*About this task:* Return every line from the records below in which the word "resolution" is found.

*Supplied data:*
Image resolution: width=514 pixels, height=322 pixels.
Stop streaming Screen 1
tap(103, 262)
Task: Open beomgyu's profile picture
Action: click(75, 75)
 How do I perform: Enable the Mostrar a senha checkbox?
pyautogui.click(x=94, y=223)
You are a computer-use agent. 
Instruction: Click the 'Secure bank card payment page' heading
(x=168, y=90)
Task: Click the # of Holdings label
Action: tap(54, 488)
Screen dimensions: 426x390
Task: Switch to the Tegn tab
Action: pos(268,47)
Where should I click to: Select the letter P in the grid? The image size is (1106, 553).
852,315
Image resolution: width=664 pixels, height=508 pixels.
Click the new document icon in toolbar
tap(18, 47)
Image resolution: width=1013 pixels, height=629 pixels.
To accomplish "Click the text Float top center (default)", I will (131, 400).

...

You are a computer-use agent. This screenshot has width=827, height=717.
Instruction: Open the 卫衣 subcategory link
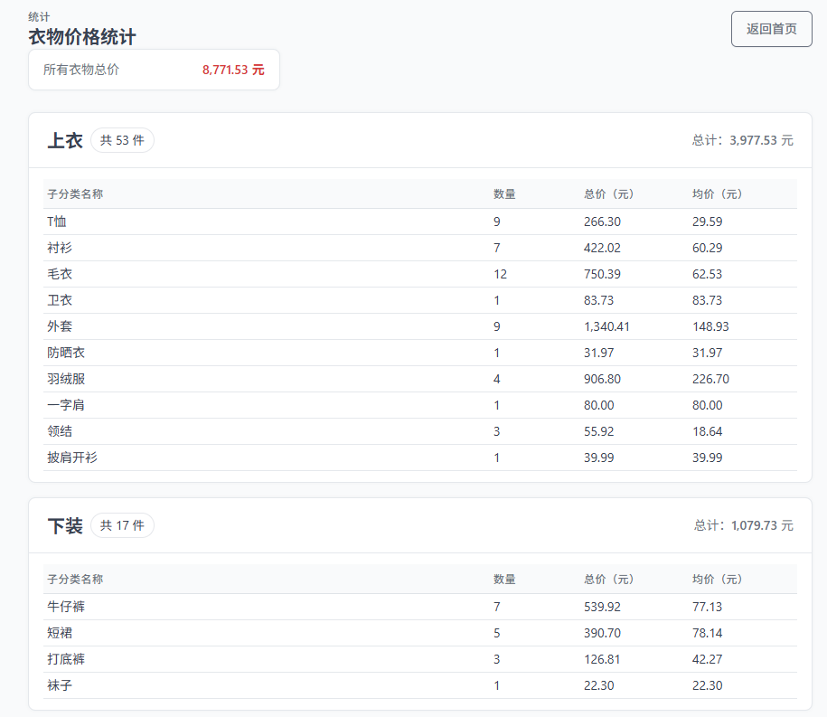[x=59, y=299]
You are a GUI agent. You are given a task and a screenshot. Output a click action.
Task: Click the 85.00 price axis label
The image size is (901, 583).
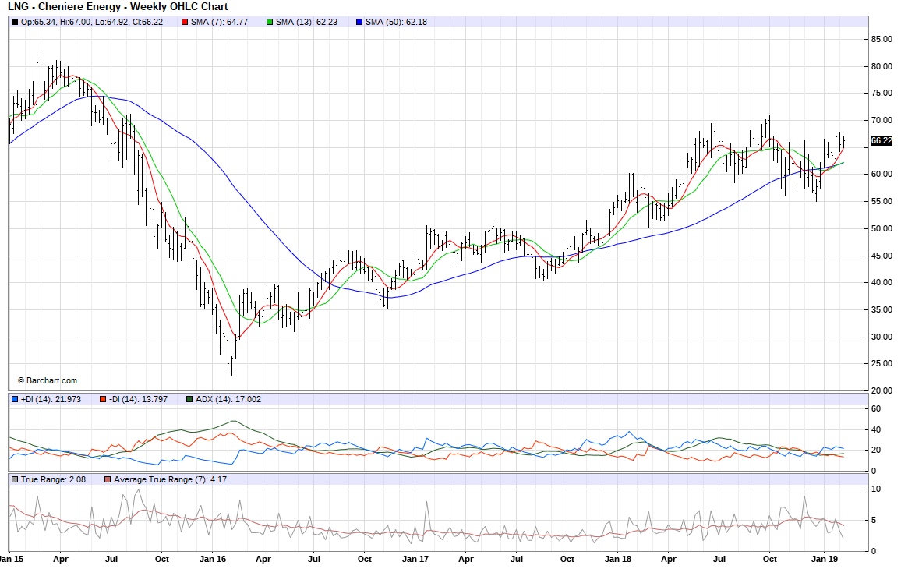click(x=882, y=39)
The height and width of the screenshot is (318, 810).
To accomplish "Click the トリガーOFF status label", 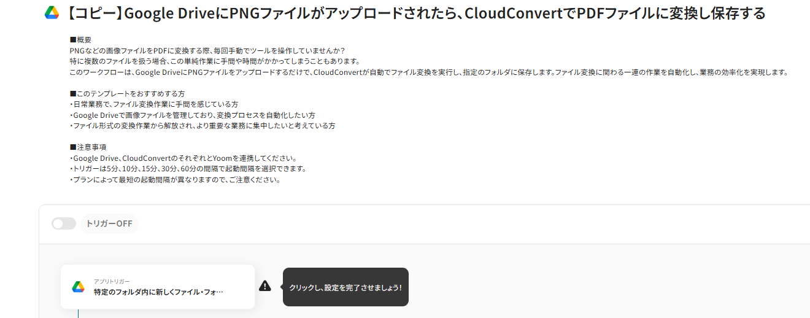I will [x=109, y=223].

*Exercise output:*
Image resolution: width=514 pixels, height=322 pixels.
Image resolution: width=664 pixels, height=508 pixels.
Image resolution: width=1013 pixels, height=629 pixels.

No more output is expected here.